[What you have to do] Copy each line of the records that contains the word "computer".
----- Data for this task
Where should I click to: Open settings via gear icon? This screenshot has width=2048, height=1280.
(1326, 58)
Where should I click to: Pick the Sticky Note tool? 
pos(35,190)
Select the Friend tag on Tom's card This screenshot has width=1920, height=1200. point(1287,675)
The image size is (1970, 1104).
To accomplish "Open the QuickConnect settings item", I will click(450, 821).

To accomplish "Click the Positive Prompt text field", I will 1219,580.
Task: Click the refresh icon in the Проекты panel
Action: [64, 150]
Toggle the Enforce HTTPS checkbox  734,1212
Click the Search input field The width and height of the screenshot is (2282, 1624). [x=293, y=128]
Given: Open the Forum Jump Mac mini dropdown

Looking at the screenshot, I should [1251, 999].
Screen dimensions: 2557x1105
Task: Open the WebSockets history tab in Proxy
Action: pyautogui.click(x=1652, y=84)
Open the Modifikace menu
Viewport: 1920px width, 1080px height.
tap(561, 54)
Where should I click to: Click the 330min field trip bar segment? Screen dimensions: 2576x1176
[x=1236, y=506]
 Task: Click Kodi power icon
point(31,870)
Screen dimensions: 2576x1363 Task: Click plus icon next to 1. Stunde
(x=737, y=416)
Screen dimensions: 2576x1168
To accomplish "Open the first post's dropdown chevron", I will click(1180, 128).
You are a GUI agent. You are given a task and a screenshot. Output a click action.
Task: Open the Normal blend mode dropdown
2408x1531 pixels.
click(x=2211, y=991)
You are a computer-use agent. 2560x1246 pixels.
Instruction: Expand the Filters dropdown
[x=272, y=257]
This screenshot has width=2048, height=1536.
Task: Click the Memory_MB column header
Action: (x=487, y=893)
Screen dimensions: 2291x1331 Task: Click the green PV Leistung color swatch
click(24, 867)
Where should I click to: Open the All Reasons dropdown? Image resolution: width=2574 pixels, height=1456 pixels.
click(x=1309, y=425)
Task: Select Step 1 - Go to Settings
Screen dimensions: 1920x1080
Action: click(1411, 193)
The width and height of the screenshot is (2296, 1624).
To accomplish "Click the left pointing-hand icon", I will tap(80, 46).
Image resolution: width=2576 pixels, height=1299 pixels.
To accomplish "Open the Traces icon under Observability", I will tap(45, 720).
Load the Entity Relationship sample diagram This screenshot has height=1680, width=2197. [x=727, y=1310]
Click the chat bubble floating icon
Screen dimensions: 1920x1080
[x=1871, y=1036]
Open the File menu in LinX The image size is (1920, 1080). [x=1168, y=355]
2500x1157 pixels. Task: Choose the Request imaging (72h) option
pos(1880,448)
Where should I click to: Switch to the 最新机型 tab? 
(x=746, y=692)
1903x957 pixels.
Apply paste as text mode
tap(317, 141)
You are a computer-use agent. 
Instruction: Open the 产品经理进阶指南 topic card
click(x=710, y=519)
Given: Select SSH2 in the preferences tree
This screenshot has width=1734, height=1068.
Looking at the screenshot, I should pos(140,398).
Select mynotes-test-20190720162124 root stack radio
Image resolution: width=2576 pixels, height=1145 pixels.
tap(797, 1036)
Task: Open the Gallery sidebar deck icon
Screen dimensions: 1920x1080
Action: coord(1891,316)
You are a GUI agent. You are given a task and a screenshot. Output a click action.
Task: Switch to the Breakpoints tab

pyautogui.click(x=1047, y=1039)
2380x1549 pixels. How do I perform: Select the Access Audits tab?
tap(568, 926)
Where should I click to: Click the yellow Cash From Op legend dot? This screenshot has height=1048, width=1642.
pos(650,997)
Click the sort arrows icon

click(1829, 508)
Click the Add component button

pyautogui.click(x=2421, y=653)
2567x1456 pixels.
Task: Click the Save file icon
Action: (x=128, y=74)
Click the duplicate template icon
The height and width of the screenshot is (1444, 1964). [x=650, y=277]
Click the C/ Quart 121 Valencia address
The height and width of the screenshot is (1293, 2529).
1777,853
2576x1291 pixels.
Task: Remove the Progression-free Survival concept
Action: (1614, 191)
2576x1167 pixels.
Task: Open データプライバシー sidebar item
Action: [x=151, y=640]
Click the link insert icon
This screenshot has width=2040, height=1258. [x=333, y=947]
----------
[Response]
You are a computer-use agent. 2560x1246 pixels.
You are a computer-use agent. 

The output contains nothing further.